As Forças Armadas do Paquistão anunciaram nesta segunda-feira ter matado pelo menos 35 militantes islâmicos nas últimas horas em uma região na fronteira entre o país e o Afeganistão.
Além dos militantes, pelo menos dois soldados também morreram nos confrontos na província do Waziristão do Norte que começaram na noite de domingo e ainda não chegaram ao fim.
Segundo os militares paquistaneses, os confrontos começaram quando dois postos de controle do Exército foram atacados pelos rebeldes no vilarejo de Mir Ali.
O Exército respondeu com uma ofensiva com helicópteros e artilharia, de acordo com informações de um porta-voz das forças do Paquistão à BBC.
Mesquita
Dezenas de membros das forças de segurança do país foram mortos em ataques registrados no Paquistão desde que o governo invadiu uma mesquita ocupada por militantes radicais islâmicos na capital, Islamabad, no início deste mês.

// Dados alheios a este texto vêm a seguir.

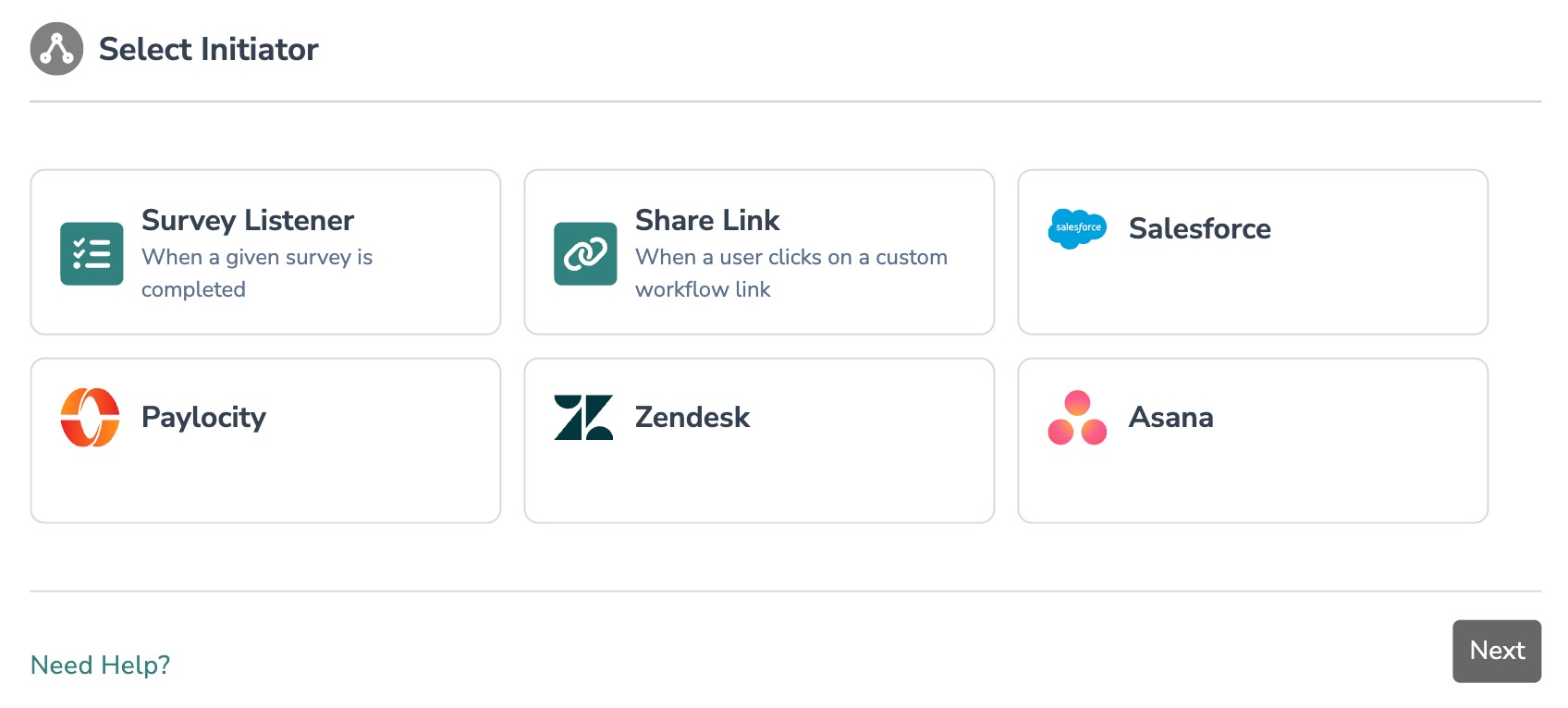Open the Need Help link
This screenshot has height=708, width=1568.
[100, 665]
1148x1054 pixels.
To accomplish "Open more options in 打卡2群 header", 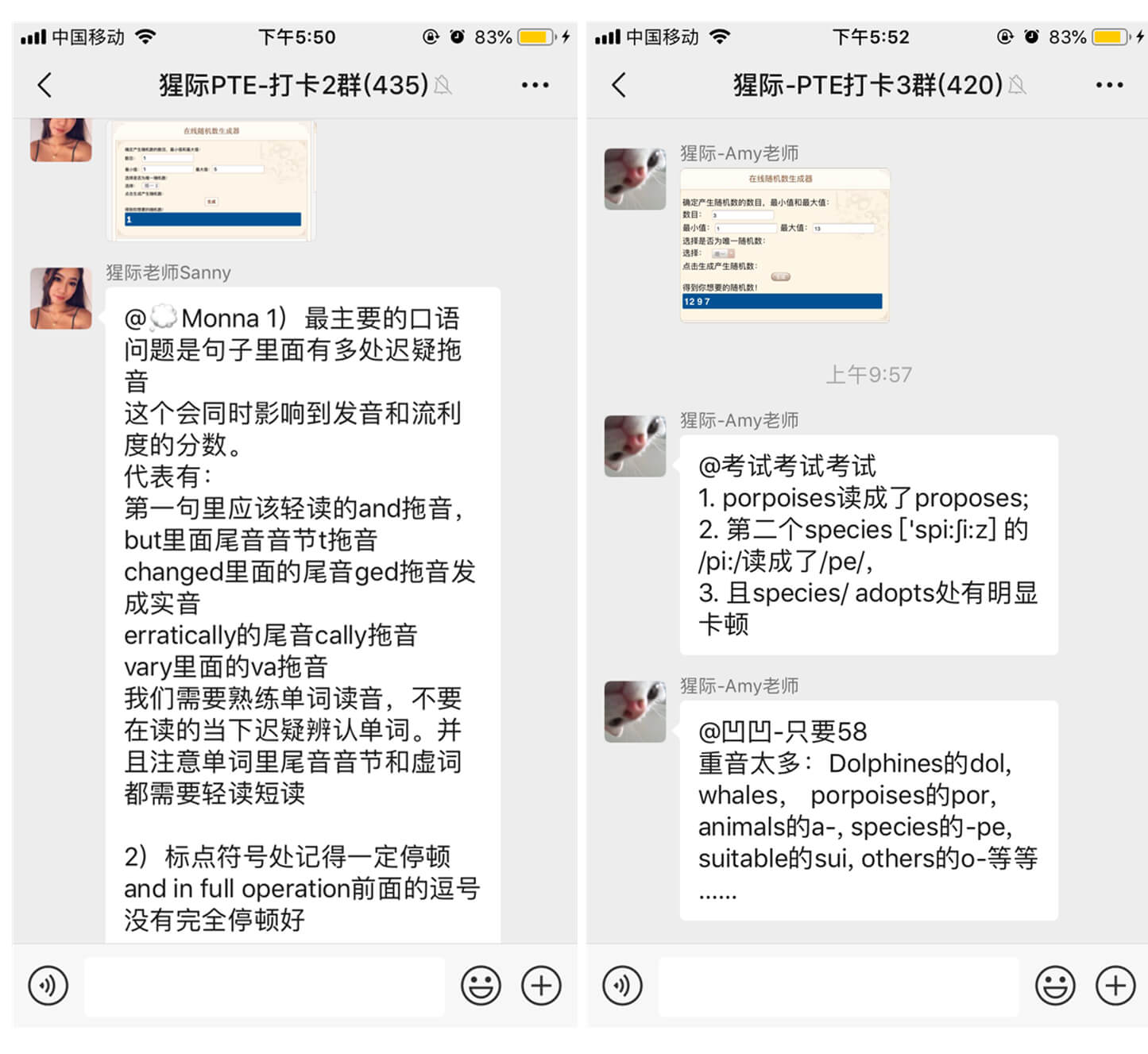I will (535, 85).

Na quarta-feira, pelo menos 17 soldados foram mortos em uma emboscada de militantes também na fronteira entre Paquistão e Afeganistão.
A região é considerada um reduto de simpatizantes da rede extremista Al-Qaeda e de militantes do Talebã.
Um relatório de inteligência americano, divulgado na semana passada, diz que a Al-Qaeda, culpada pelos ataques de 11 de setembro de 2001 nos Estados Unidos, se reagrupou e ganhou força na fronteira.
Em uma entrevista à BBC, o ministro do Exterior do Paquistão, Khurshid Kasuri, disse que a situação no Waziristão do Norte é muito difícil, mas ainda não está fora de controle.